A recursive procedure is a procedure that can call itself. Actually, all procedures can call themselves, but if the call isn't properly implemented, the result is a bug (an infinite loop), not a recursive procedure. The following shows a poorly written recursive procedure:
procedure Bug; begin Bug; end;
Calling the Bug procedure has disastrous results because the procedure will continue calling itself until it has used all available resources, and then it will crash (see Figure 5-7). If you run the application from the Delphi IDE, the Bug procedure will crash both the application and the entire IDE. The point is: Never write something that works like the Bug procedure.
Figure 5-7: The result of infinite procedure recursion
A valid recursive procedure must have a way of controlling how many times it calls itself. The following procedure illustrates how you can use an integer parameter to implement a simple countdown.
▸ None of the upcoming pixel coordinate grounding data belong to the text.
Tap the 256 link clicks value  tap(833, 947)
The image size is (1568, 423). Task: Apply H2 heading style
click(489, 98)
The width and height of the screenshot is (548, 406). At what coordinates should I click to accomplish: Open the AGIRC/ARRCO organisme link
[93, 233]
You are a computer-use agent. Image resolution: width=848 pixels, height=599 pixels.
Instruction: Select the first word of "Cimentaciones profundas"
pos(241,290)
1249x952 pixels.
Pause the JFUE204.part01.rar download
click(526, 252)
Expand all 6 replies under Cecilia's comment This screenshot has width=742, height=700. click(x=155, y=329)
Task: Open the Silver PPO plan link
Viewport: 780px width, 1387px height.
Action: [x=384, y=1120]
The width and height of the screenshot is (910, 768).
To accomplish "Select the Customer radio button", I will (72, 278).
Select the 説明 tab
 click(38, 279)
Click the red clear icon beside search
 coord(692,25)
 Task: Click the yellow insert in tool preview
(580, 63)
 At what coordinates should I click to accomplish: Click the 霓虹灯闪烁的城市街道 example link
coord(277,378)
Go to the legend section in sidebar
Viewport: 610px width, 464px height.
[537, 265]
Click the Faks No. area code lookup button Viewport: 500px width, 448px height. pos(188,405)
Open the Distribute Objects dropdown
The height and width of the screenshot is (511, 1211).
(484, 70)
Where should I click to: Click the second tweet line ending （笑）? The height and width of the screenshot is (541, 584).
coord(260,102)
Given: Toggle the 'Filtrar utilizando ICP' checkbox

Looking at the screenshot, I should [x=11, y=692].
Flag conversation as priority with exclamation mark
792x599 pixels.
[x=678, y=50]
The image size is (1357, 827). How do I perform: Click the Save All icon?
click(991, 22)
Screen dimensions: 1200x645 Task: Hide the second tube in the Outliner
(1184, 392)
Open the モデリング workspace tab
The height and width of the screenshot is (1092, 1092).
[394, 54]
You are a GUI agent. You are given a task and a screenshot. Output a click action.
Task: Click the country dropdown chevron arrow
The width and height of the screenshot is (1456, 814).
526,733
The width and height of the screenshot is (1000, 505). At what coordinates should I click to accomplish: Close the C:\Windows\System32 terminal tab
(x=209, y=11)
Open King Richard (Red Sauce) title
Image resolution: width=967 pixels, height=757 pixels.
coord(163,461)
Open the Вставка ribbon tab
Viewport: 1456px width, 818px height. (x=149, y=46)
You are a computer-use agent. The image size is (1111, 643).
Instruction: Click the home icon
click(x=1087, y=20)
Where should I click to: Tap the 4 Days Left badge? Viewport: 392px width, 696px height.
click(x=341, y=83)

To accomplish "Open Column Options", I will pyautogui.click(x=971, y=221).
You can see the result of the CountDown procedure in Figure 5-8.
Figure 5-8: The result of the CountDown procedure
Listing 5-12: A simple recursive procedure
program Project1; {$APPTYPE CONSOLE} uses SysUtils; procedure CountDown(AStart: Integer); begin WriteLn('Counter: ', AStart); Dec(AStart); if AStart = 0 then WriteLn('Counting finished.') else CountDown(AStart); end; begin CountDown(10); ReadLn; end.
The CountDown procedure recursively calls itself as long as the AStart parameter is greater than 0.
The most famous recursive function is the function that calculates factorials. The factorial is the product of all numbers in the range from 1 to n. For instance, the factorial of 4 is 24 (1 * 2 * 3 * 4).
Listing 5-13: A recursive function
program Project1; {$APPTYPE CONSOLE} uses SysUtils; function Factorial(ANumber: Integer): Integer; begin if ANumber = 0 then Result := 1 else Result := ANumber * Factorial(ANumber - 1); end; begin WriteLn('f(5) = ', Factorial(5)); { 120 } ReadLn; end.